As any open pit mine, it is about controlling the dust emissions due to the equipment movement and the blasting. For the equipment in movement for example, or other places where a high number of particles could be carried by the wind, dust control systems are in place. For the blasting (for the Kipawa Project about 1 per week), the dust will be verified and follow the regulatory rules in place by the governments.
Control systems will be put in place to ensure that the guidelines put in place by the government authorities are followed.
There will be road circulations with many trucks on the Maniwaki road. These trucks will carry chemical products and other supplies to answer to the needs of the mine and its operation. What happens if there is an accident? Could the water be contaminated in such a case?
At the moment, we anticipate during the mine operation, that about 12 trucks a day will deliver products to the site. The speed of 50 km/hour can be easily controlled by satellite. What is also important is that emergency plans are in place including respective teams dedicated to this task, if anything happens. This is all done, in collaboration with governmental and local authorities. In the case of an incident, the goal is to intervene as quickly as possible in an effort to protect the people and the affected area. All products can be contained and neutralized very quickly with good emergency management systems in place.

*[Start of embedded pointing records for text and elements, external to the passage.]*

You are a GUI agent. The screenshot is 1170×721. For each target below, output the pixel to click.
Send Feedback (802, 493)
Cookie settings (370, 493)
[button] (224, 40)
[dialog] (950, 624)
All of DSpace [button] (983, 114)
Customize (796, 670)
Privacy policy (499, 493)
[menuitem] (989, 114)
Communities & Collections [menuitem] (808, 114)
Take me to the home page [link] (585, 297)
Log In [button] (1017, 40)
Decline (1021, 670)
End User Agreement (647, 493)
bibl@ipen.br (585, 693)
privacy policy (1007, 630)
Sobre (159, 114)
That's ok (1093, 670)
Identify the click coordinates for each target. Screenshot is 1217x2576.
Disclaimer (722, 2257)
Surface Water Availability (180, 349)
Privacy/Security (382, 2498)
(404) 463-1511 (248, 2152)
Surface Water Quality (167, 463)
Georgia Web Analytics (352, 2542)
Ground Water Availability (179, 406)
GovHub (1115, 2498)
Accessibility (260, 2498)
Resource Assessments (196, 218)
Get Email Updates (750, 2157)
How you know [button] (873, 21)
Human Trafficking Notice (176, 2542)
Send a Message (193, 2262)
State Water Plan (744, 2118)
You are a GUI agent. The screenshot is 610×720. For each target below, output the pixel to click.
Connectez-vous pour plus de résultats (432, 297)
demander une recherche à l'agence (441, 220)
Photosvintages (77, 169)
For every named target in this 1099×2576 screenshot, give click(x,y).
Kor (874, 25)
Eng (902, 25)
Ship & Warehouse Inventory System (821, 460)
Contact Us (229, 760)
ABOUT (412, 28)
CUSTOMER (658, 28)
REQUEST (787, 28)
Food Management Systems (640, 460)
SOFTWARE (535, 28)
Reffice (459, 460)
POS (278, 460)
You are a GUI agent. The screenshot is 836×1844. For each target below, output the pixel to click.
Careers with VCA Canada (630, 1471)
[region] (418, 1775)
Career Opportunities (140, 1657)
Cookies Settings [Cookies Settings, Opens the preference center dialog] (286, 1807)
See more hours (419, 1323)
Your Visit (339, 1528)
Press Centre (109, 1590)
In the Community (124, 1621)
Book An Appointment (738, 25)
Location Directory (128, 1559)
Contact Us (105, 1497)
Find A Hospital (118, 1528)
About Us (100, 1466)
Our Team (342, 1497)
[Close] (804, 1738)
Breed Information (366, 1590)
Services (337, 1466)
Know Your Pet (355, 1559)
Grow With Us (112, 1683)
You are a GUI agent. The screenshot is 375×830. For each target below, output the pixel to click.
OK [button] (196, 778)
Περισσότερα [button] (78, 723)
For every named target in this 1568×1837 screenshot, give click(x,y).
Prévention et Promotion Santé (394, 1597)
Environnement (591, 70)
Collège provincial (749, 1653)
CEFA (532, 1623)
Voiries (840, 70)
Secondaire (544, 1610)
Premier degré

How many permanent positions will be created with this project?
In full operation, we estimate at this stage that 230 people will be employed. This activity will generate economic spinoffs of approximately $25 million per year in wages alone. Other businesses and suppliers will also benefit from this project. Results of the economic studies conducted, can be obtained upon request.
What happens when the project closes down? What happens to the residues and other elements? What will be the long term problems, if any? Will the burden of clean-up be left to the taxpayers?
Today, as part of the permit application, we need to submit a closing plan to government authorities. This plan is developed by external qualified firms, expert in the field. A component of this closing plan includes the closing and restoration costs.
Matamec has committed itself to put 100% of the restoration costs, in trust with the authorities of the Ministry of Natural Resources, as soon as the exploitation permits have been approved. This approach guarantees that the money will be there even in case of bankruptcy. In addition, Matamec will be using what is called progressive restoration, meaning that as the project evolves restoration and re-vegetation will take place. This approach will be used in an effort to minimize the environmental footprint, but also to confirm that the restoration program works well.
Either from observations on internet or other means, we can easily find some bad practices and experiences in relationship to different industries and mines from all across the world, why would you be different now?
Things have evolved significantly in the last fifteen to twenty years. The mining industry has experienced many challenges in the past, and many lessons have been learned from mining here and elsewhere. Fortunately, the industry is evolving and with corporate and collective consciences, we have industries that now operate with norms many times higher than the ones imposed by the governments.
In regards to other rare earth mines in the world, we cannot serve as a reference for those experiences. Their operations were not well regulated and often operated with no concern for the environment. Theses mines also have different minerals than the Kipawa Project ones.
Matamec is committed to use these lessons learned from other mines, to ensure that its activities in the Kipawa project will respect the environmental norms and the safety of the people we live and work with.
In general, the mines are first there for profits and do not really have concerns for the environment. Isn’t it the same for Matamec?
As with all other enterprise in our society, when it comes to profits, we have nothing to hide. Yes the Kipawa project has to be profitable in an effort to convince the investors. That being said, yes it has to be profitable but not to the expense of the environment and the people.